• TEXT PROVIDED
====

KRISTIE MOSS / Scroll
Idaho hospitals rank 50th in emergency care
Ashley Killpack
KIL05005@BYUI.EDU
Scroll Staff

Idaho was recently ranked 50th in the first national appraisal of emergency room care by the American College of Emergency Physicians.

The report ranked and graded the 50 states and the District of Columbia, marking only Arkansas lower than Idaho, and giving both states ‘D’s.

Each state was appraised by ACEP over the last year for adequacy in five categories. The categories were public health and safety, medical liability, quality or patient safety, access and overall performance.

“What we see is overcrowded emergency room departments where patients wait hours — if not days sometimes — for inpatient beds,” said Dr. Frederick Blum, national president of ACEP.

So why did Idaho do so poorly? Doctors interviewed on KPVI news, based in Pocatello, attempted to answer this question.

The doctors mentioned several faults in the Idaho emergency care system. A lack of doctors per capita and a lack of specialty doctors in the state were both pointed out. Another factor mentioned was more than 250,000, or one out of every five Idaho residents are uninsured.

According to the ACEP report, Idaho needs to improve in every one of the five categories tracked by the report card.

“The state needs to increase its annual per capita expenditure on hospital care and annual state Medicaid expenditures. Increased spending could attract more emergency physicians and registered nurses. Building new trauma centers also could provide more advanced rapid response emergency services for residents,” according to the report.

Many of the problems were accredited to Idaho’s widely-dispersed population.

“These are all areas that we struggle with,” said Dr. Curtis Sandy, an Idaho ACEP member, in the KPVI interview. “Especially in a rural and frontier state like Idaho.”

Ultimately no one in the nation fared particularly well in the report. None of the states received an ‘A’ and more than 80 percent of the states received a grade between a ‘C+’ and a ‘D.’

The report had some good things to say about the state’s emergency care system. For instance, Idaho was ranked 20th for its number of emergency departments per one million people, and it ranked 16th in alcohol-related fatalities per other traffic-related fatalities.

Several projects have been set up to improve Idaho’s emergency care, including a new trauma center in Pocatello, which ACEP officials considered a great stride for the state.

====

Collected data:
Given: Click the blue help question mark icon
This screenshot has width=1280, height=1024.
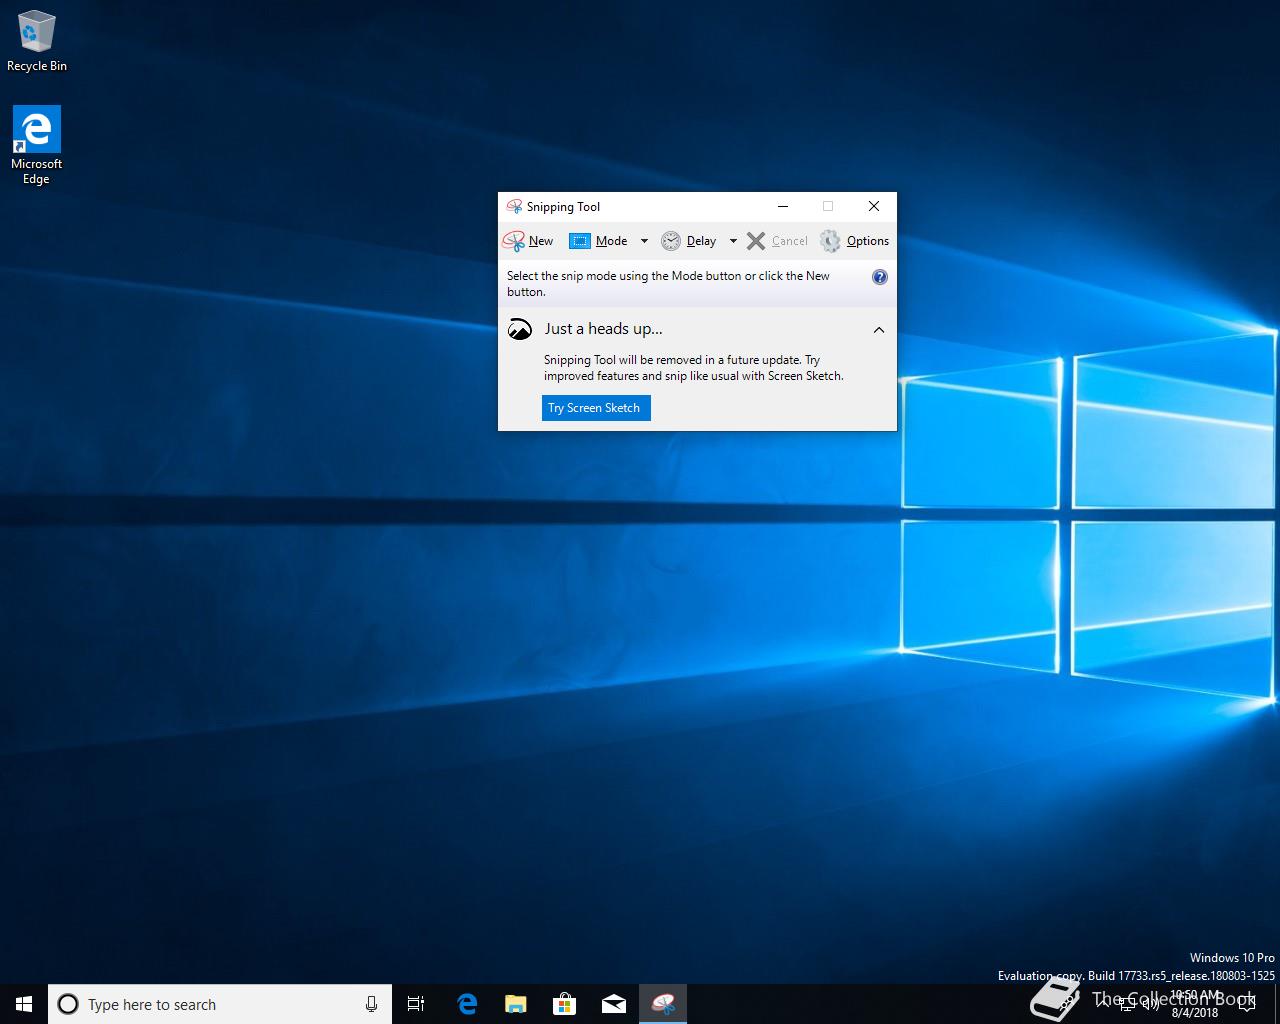Looking at the screenshot, I should [880, 277].
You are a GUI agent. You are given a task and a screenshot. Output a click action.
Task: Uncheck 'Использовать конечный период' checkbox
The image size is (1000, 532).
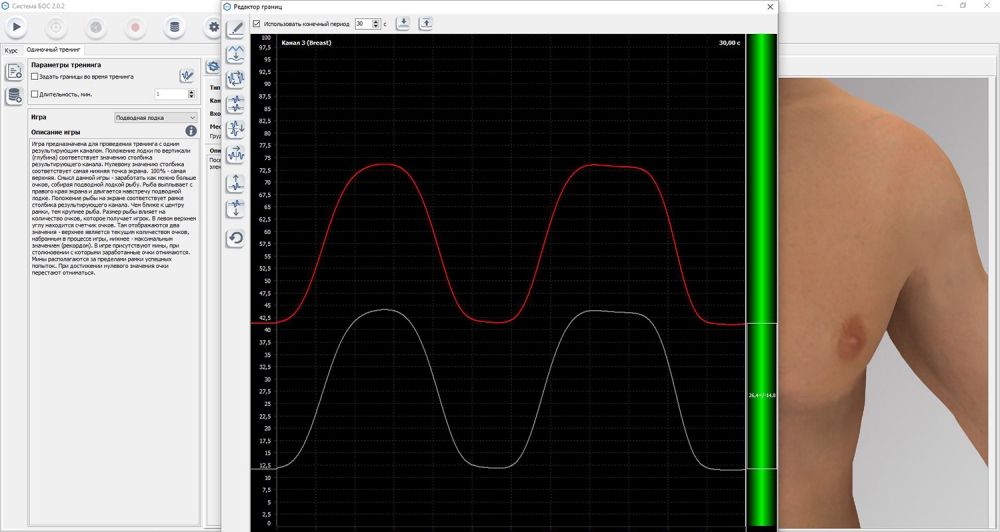pyautogui.click(x=257, y=24)
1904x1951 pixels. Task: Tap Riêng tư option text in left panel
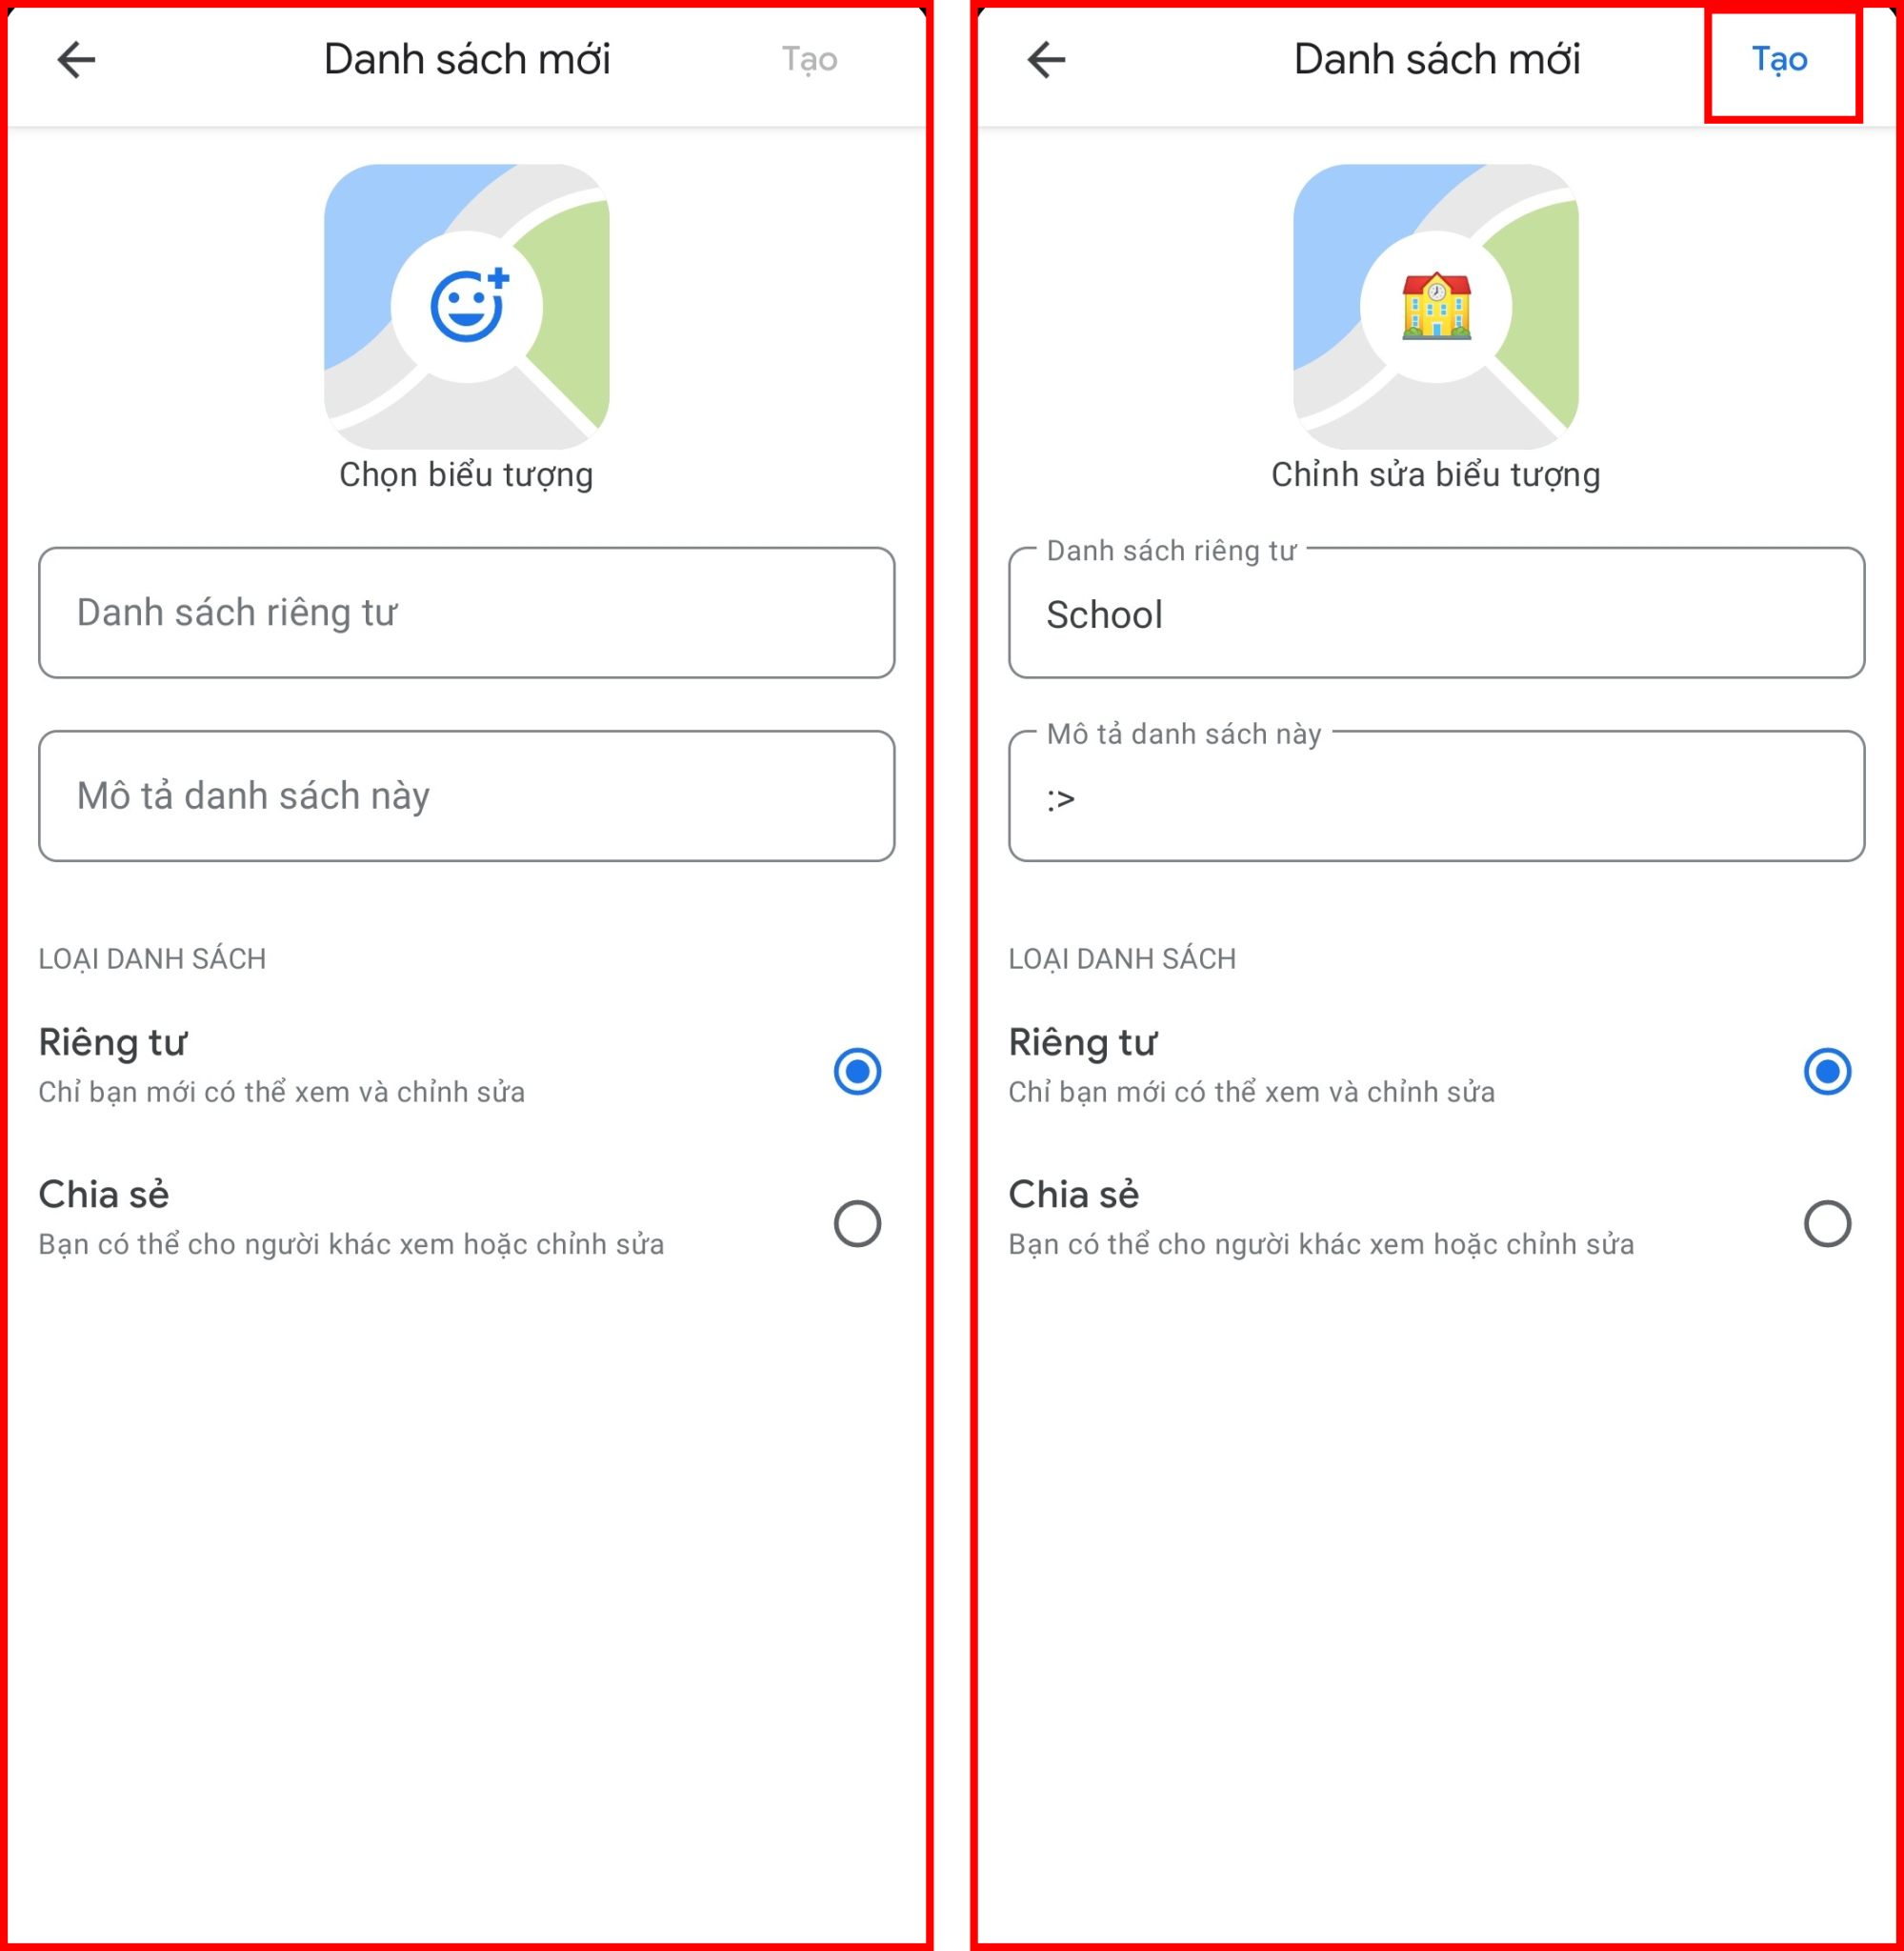(x=112, y=1042)

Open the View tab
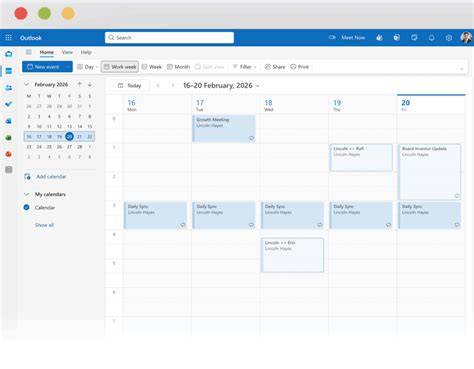[x=67, y=52]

====

• YOUR GOAL
Reproduce the portion of the article about Idaho's emergency care ranking that begins at the words "Each state was" and stops after "the report card.". Rely solely on the article about Idaho's emergency care ranking, not on the items.

• ANSWER TO THE EXERCISE
Each state was appraised by ACEP over the last year for adequacy in five categories. The categories were public health and safety, medical liability, quality or patient safety, access and overall performance.

“What we see is overcrowded emergency room departments where patients wait hours — if not days sometimes — for inpatient beds,” said Dr. Frederick Blum, national president of ACEP.

So why did Idaho do so poorly? Doctors interviewed on KPVI news, based in Pocatello, attempted to answer this question.

The doctors mentioned several faults in the Idaho emergency care system. A lack of doctors per capita and a lack of specialty doctors in the state were both pointed out. Another factor mentioned was more than 250,000, or one out of every five Idaho residents are uninsured.

According to the ACEP report, Idaho needs to improve in every one of the five categories tracked by the report card.